Çıkarılan Metin

────────

Anaokulu  ve kreş seçiminde  görüntüye aldanmayın ve eğitim kalitesine bakın!

Çocuklar öncelikle gelişimlerinin bir özelliği olarak sosyalleşmek, başka çocuklarla bir arada olmak ihtiyacındadırlar. Okullar çocukların paylaşma, bir arada olma, birlikte hareket edebilme ve oyun oynama ihtiyacını karşılarlar. Becerileri ve zihinsel kapasiteleri birbirine denk olan yaşıtlarıyla bir arada olmak çocukların yaşayarak öğrenmelerini sağlar ve sosyal paylaşımın öğrenilmesinde etkilidir. Bu nedenle de anaokulu ve yuvaların çocukların bedensel, zihinsel, duygusal, sosyal gelişimlerini ve dil gelişimlerini destekleyici bir program uygulamaları ve bu programı uygun koşullarda sunmaları gerekmektedir. Çocukların tüm gelişim alanlarını destekleyen bir program hazırlanmalı ve bu program çocukların keyifle ve ilgilerini çekebilecek şekilde takip etmelerini sağlayacak bir içerikte hazırlanmalıdır. Çocukların var olan ilgi ve yeteneklerini geliştirmeye yönelik değişik aktivitelerin sunulması önemlidir. Çocuklar hem eğlenmeli, hem öğrenmeli hem de yeni ilgi alanları bulmalıdırlar. Öğrenirken eğitim hayatlarının temeli olan birlikte hareket edebilme, grupla birlikte karar alabilme, sıra bekleme, kendini grup içinde ifade edebilme, ihtiyaçlarını ifade etme, belirlenen kuralları öğrenme ve bu kurallara-sınırlara uyma gibi becerileri kazanmaları da önemlidir

Eğitim, doğumla başlayıp hayat boyu devam eden bir süreçtir. Hayat boyu sürecek öğrenmenin temelleri ise ilk altı yaşta, yani erken çocukluk döneminde atılır. Daha öncesinde tek bir kişinin sürekli ilgisine ihtiyaç duyarlar ve bu ilgiyi paylaşabilecek olgunluğa erişmemişlerdir. Bu dönemde çocuklara kaliteli bir eğitim verilmesi ve olumlu çevre şartları sunulması çocuğun fiziksel, zihinsel, duygusal, sosyal gelişimini desteklemede çok önemli rol oynar. Çünkü bu dönemdeki eksikliklerin ilerde telafisi çok zordur. Erken çocukluk eğitimi çocukların gelişimlerini en üst düzeyde gerçekleştirmesi için kritik bir dönemdir. Çocuğunuzun bu eğitimi alması için göndereceğiniz anaokulunu, gösterişli broşürlere aldanmadan, eğitim kalitesine göre itinayla seçmelisiniz.

────────

Sağlanan Malzeme
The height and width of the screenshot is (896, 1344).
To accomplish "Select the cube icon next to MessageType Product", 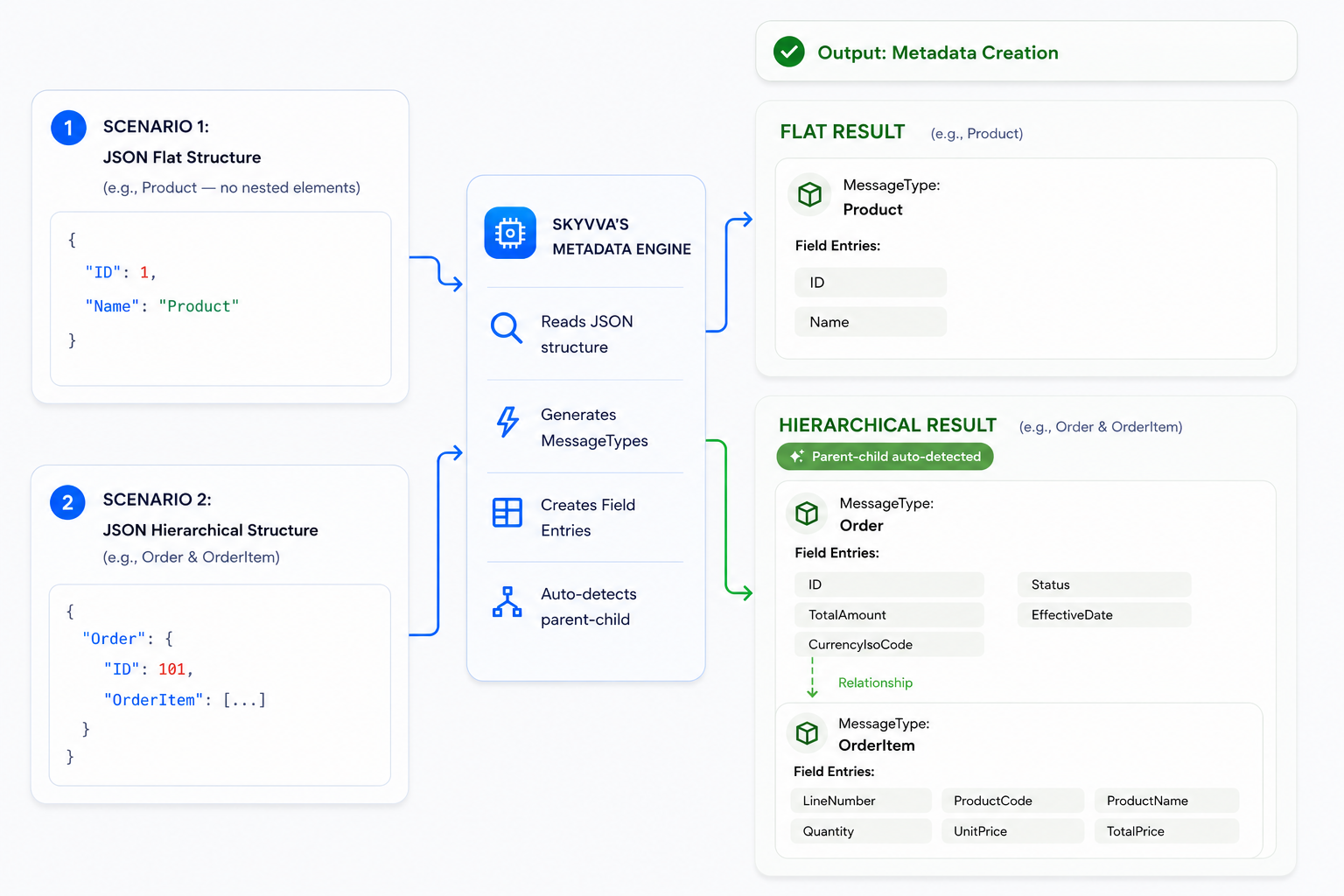I will (809, 194).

────────

Çözülecek Görevler
1. Anaokulu seçimi metnine göre çocukların öğrenirken kazanması gereken ve eğitim hayatlarının temeli olan becerilerin tümünü sırala.
2. Anaokulu seçimi metninden bir bölümü olduğu gibi kopyala: "Eğitim, doğumla başlayıp" sözcüklerinin bulunduğu yerden başla ve "göre itinayla seçmelisiniz." sözcüklerinden sonra dur.
Sağlanan malzeme, metinden ayrı ve bağımsız bir kaynaktır.

Görev Çıktıları
1.
- birlikte hareket edebilme
- grupla birlikte karar alabilme
- sıra bekleme
- kendini grup içinde ifade edebilme
- ihtiyaçlarını ifade etme
- belirlenen kuralları öğrenme
- bu kurallara-sınırlara uyma

2.
Eğitim, doğumla başlayıp hayat boyu devam eden bir süreçtir. Hayat boyu sürecek öğrenmenin temelleri ise ilk altı yaşta, yani erken çocukluk döneminde atılır. Daha öncesinde tek bir kişinin sürekli ilgisine ihtiyaç duyarlar ve bu ilgiyi paylaşabilecek olgunluğa erişmemişlerdir. Bu dönemde çocuklara kaliteli bir eğitim verilmesi ve olumlu çevre şartları sunulması çocuğun fiziksel, zihinsel, duygusal, sosyal gelişimini desteklemede çok önemli rol oynar. Çünkü bu dönemdeki eksikliklerin ilerde telafisi çok zordur. Erken çocukluk eğitimi çocukların gelişimlerini en üst düzeyde gerçekleştirmesi için kritik bir dönemdir. Çocuğunuzun bu eğitimi alması için göndereceğiniz anaokulunu, gösterişli broşürlere aldanmadan, eğitim kalitesine göre itinayla seçmelisiniz.